2. NAME AND TITLE OF DATA RETRIEVAL PROGRAMS
MAKXSF: Preparer of Cross Sections from LANL MCNP package (not included here.)
3. CONTRIBUTOR
National Nuclear Data Center at Brookhaven National Laboratory, Upton, New York.
4. HISTORICAL BACKGROUND AND INFORMATION
The DVD contains ACE-format files for 392 materials in the ENDF/B-VII.0 neutron reaction sublibrary (a complete set except 253Es) and all 20 materials in the thermal neutron scattering sublibrary. These files were generated by the NNDC with the processing code NJOY-99.161 as a part of the Phase 1 testing (data verification) of the ENDF/B-VII.0 library.
Distribution of ENDF/B-VII.0-ACE is limited, and requests are subject to approval. Browse to this link to order the data http://rsicc.ornl.gov/rsiccnew/CFDOCS/ENDFrequest_form1.cfm.
Note that ENDF/B-VII based MCNPDATA libraries from LANL are available in the current CCC-740/MCNP code and data package. These data have been tested and may be more suitable for your applications. The MCNP package can be requested using the online order forms on this website.

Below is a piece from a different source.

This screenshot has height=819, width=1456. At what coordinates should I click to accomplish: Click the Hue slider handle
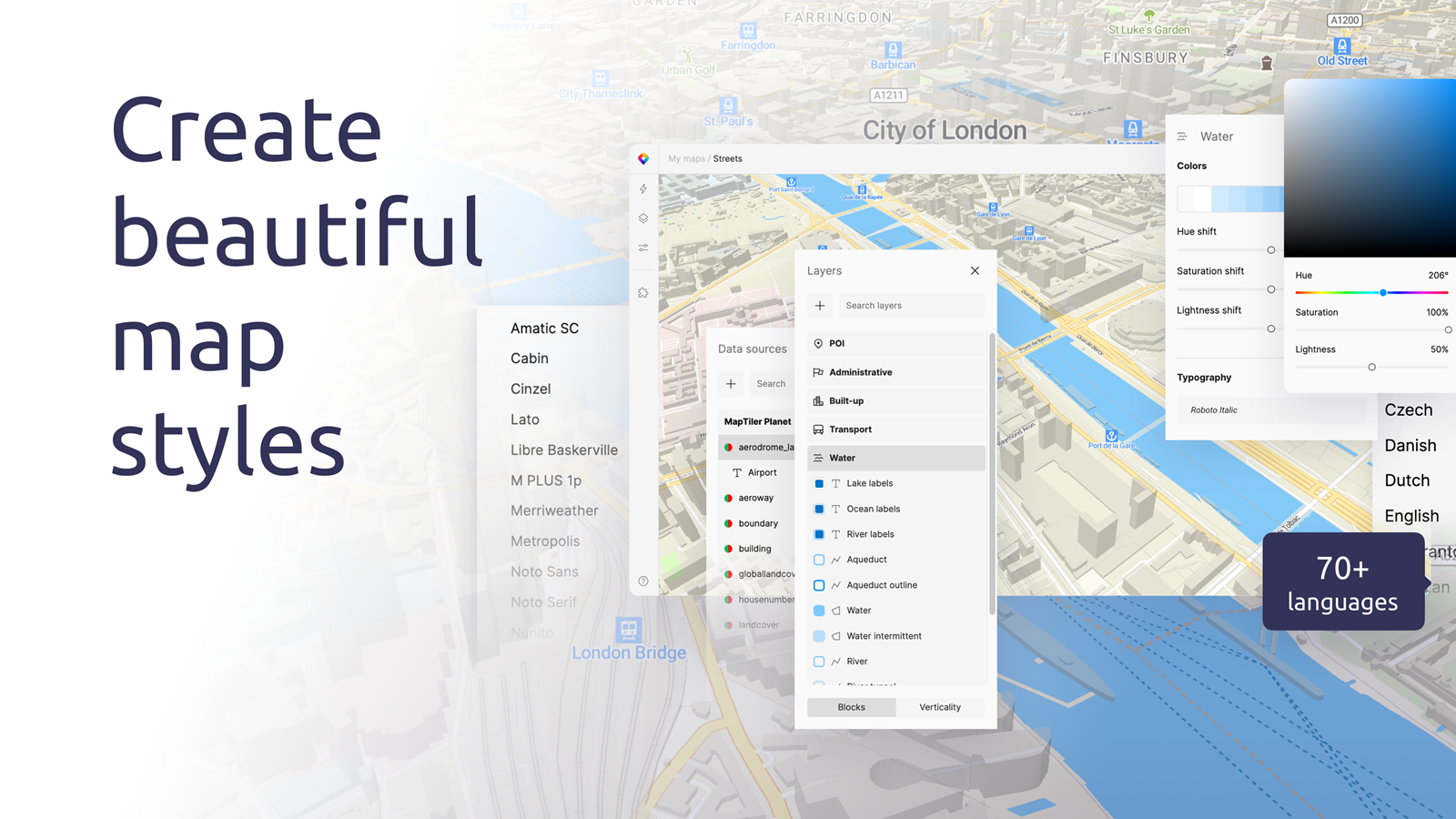[1383, 292]
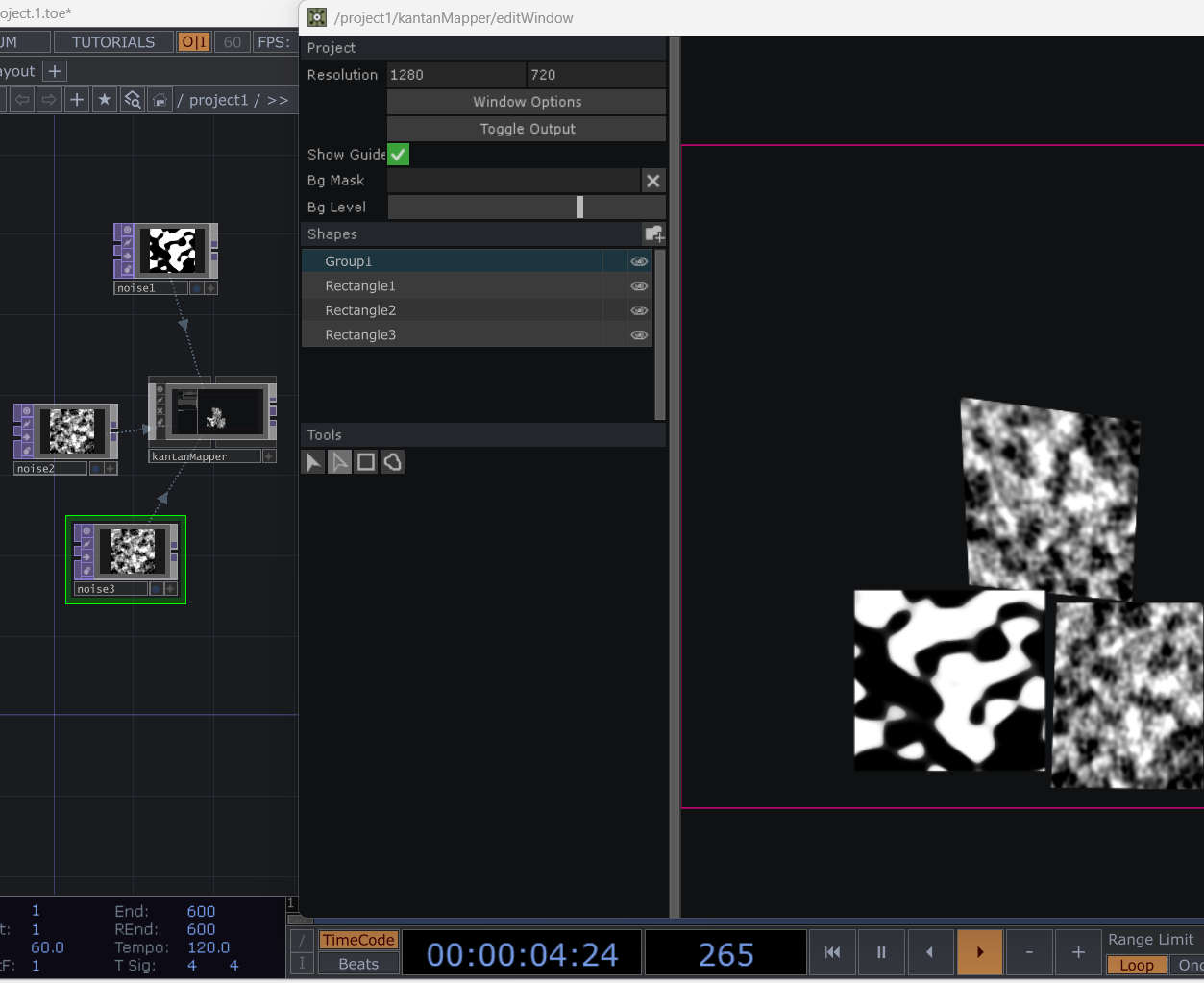Click the star bookmark icon

tap(105, 99)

5. APPLICATION OF THE DATA
This continuous energy cross-section data library in ACE format is for shielding and criticality applications done with MCNP. Simple calculations using the Godiva model were performed to ensure that the ACE-format files could be used by the MCNP5 code. However, no strict Quality Assurance or benchmark tests were conducted on these files. Due to the preliminary nature of these files, NNDC does not provide any kind of support and/or technical assistance to end-users; neither does it guarantee the accuracy of the processed data.

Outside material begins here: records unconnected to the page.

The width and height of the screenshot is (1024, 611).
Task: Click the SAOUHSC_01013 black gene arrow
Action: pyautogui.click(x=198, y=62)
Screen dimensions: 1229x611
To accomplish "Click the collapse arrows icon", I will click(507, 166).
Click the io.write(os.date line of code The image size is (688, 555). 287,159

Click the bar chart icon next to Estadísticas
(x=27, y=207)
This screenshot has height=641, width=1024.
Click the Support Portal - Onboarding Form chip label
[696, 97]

6. SOURCE AND SCOPE OF DATA
The neutron sublibrary was processed at the temperature of 300o Kelvin, while different temperatures, ranging from 19o to 296o Kelvin for individual materials, were used for the thermal neutron scattering sublibrary. The resulting ACE format files were tested in simple neutronics calculations with the Monte Carlo transport code MCNP5. The files are organized in the following directory structure:
Neutron
§ NJOY_Input_300K - the general input deck used to process all materials, and
§ ACE_Files - ACE-format (ASCII) files for all materials along with the cumulative xsdir file.
Thermal_Scattering
§ NJOY_Inputs - input decks for each material processed, and
§ ACE_Files - ACE-format (ASCII) files for each material along with the xsdir file.

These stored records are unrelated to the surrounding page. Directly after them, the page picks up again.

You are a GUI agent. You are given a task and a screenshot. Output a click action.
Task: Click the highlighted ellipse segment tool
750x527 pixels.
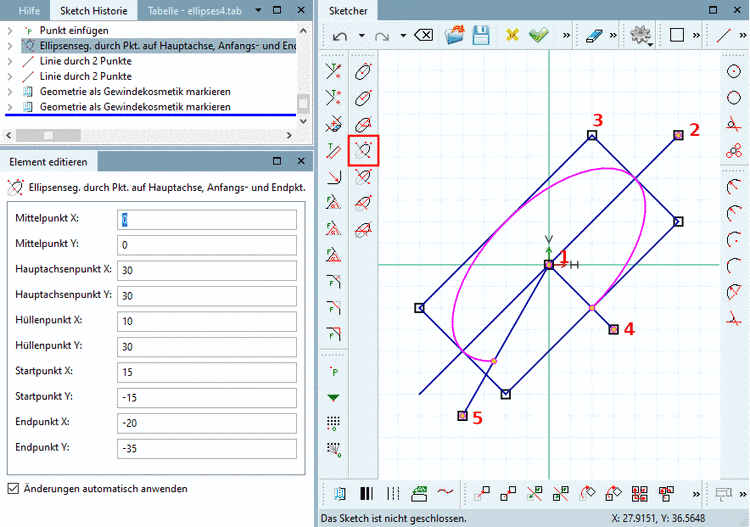point(364,151)
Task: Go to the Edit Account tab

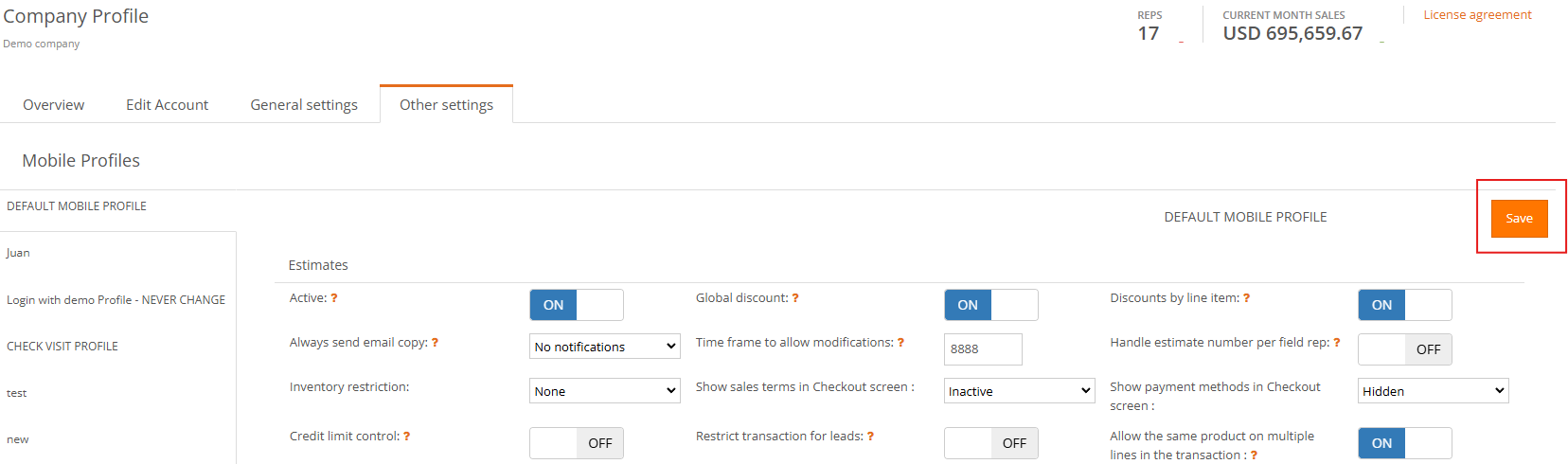Action: click(168, 105)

7. DISCUSSION OF THE DATA RETRIEVAL PROGRAM
The MAKXSF code which prepares MCNP cross-section libraries is not included in this package but is distributed with the MCNP5/MCNPX (CCC-730) and MCNP-4C2 (CCC-0701) code packages.
8. DATA FORMAT AND COMPUTER
RSICC ID is D00226MNYCP01. The ASCII data files are distributed in 2 formats for the convenience of users: a Windows self-extracting compressed file and a GNU compressed Unix tar file. Expanding either file will create a subdirectory called "Dlc226" that contains all the data. The expanded package requires approximately 1.7 GB of disk space.
9. TYPICAL RUNNING TIME
Run times vary depending on a number of factors.
10. REFERENCE
No published report is available for this library.
11. CONTENTS OF LIBRARY
The ASCII data libraries and xsdir file are transmitted on a DVD in a WinZIP file and in a unix gzip file.
12. DATE OF ABSTRACT
Data released December 2006, revised January 2007; abstract prepared June 2007 and revised Nov. 2009.
KEYWORDS: MCNP FORMAT; NEUTRON CROSS SECTIONS